Ha sido evidente que las movilizaciones han estado marcadas por un duro contraste. Por un lado, la alegría y dignidad de la que tanto nos enorgullecemos y, por otro lado, las medidas de violencia por parte de la Fuerza Pública que han venido creciendo, causando lesiones graves no solo a estudiantes sino a todo aquel ciudadano que haya elevado su voz por la educación. Estas prácticas han pasado por agresiones físicas, psicológicas, intimidaciones, amenazas y estigmatizaciones, han sido sistemáticas y han evidenciado el grado de represión que sufre el movimiento social colombiano. (Lea: Más de 2500 estudiantes de 57 universidades se reunieron para definir el destino del paro)

En medio del paro estudiantes de los departamentos de Cesar, Caquetá, Huila, Tolima, Cauca, Valle del Cauca, Meta, Risaralda, Caldas, Quindío, Boyacá, Santander, Magdalena y Antioquia, decidimos caminar cientos de kilómetros. Lo hicimos para ejercer presión y defender nuestras exigencias. Con el pasar de los días el sentimiento de trabajo y unidad creció, y nos dimos cuenta de que las personas que no conocíamos se convirtieron en parte de nuestra familia. Es de admirar el hecho de que pudimos generar una coalición fuerte entre todos por una causa que defendemos a toda costa. Una causa a la que se sumó la defensa de las diferentes comunidades, de los pobladores de estos lugares a donde pertenecemos. Pudimos escuchar y sentar el precedente de que existimos, de que así no estemos en la zona central del país, también defendemos la educación pública, desde donde sea. Así como la geografía no nos domó, mucho menos lo hará el Gobierno. Esa es la principal base de nosotros, los caminantes de la UNEES, somos los hijos de la manigua, del macizo, de la Orinoquia, de la montaña, de la travesía muisca, los chasquis de Calarcá, marcha comunera, las leyendas del Guatapurí, caminantes del eje y los caminantes de la Sierra.

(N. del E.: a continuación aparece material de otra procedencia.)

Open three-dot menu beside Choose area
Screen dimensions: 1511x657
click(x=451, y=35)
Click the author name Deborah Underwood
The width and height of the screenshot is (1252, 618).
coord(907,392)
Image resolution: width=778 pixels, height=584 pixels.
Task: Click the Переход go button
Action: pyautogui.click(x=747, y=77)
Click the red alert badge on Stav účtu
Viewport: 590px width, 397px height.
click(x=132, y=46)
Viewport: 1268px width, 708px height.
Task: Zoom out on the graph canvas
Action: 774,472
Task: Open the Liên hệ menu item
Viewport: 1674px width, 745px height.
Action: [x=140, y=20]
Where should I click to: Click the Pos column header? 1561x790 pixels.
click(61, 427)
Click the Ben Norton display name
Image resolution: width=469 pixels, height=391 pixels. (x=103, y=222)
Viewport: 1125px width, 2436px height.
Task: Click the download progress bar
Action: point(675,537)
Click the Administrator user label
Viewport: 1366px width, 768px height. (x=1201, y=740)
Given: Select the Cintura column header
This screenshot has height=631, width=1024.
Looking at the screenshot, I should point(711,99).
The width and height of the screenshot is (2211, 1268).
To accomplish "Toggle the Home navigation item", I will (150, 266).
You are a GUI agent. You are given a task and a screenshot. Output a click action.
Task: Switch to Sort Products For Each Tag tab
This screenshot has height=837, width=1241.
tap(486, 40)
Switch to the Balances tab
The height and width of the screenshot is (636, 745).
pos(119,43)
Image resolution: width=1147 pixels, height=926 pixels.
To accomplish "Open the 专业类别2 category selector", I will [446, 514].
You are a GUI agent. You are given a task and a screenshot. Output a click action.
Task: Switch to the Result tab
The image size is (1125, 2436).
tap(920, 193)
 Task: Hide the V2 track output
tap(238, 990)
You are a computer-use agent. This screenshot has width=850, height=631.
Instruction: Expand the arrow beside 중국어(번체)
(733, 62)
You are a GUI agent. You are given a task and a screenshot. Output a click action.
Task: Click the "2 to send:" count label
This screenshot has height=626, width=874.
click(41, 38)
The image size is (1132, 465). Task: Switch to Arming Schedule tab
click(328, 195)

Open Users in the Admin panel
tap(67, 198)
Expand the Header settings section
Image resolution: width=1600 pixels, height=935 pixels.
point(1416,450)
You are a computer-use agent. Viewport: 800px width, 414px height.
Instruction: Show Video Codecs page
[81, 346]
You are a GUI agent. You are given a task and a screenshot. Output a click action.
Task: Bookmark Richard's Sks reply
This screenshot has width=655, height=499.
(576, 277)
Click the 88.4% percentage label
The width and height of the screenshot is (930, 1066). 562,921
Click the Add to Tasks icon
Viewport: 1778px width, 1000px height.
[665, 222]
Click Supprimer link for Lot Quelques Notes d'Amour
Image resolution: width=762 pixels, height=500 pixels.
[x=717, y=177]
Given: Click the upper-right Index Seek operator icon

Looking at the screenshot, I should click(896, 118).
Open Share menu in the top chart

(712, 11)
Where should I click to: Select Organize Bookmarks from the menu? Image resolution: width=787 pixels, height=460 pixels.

A pesar de los golpes no cesamos nuestra alegría, la fortalecemos día a día. Por esto la UNEES recibió el mes de diciembre con árboles hechos de pupitres, rodeados de luces de todos los colores. Queremos mostrar que no nos rendimos, que somos una generación que ha aprendido de los errores del pasado y que no estamos dispuestos a dejar nuestro sueño de construir otro país. El sueño de entregarle a las próximas generaciones una educación pública, gratuita y de calidad. Hoy estamos convencidos de que la historia nos nombrará por lo que estamos haciendo y lo que lograremos: acá continuamos y nos seguimos organizando en busca de formar la gran cumbre social y popular para la construcción del gran paro cívico nacional.

Estos dos meses de paro nos han servido para fortalecernos y construir movimiento estudiantil. Creemos firmemente que, como UNEES, podemos ser el embrión movilizatorio de un país que tiene que despertarse, que tiene que levantarse y tiene que organizarse, no solo para pelear contra un gobierno, sino para disputarse todas las reivindicaciones de sus pueblos que han sido vulnerados e invisibilizados. Somos una generación que no se conforma, la UNEES es un sueño hecho movimiento.

Como diría Gabriel García Márquez, “ya es hora de entender que este desastre cultural no se remedia con plomo, ni con plata, sino con una educación para la paz”.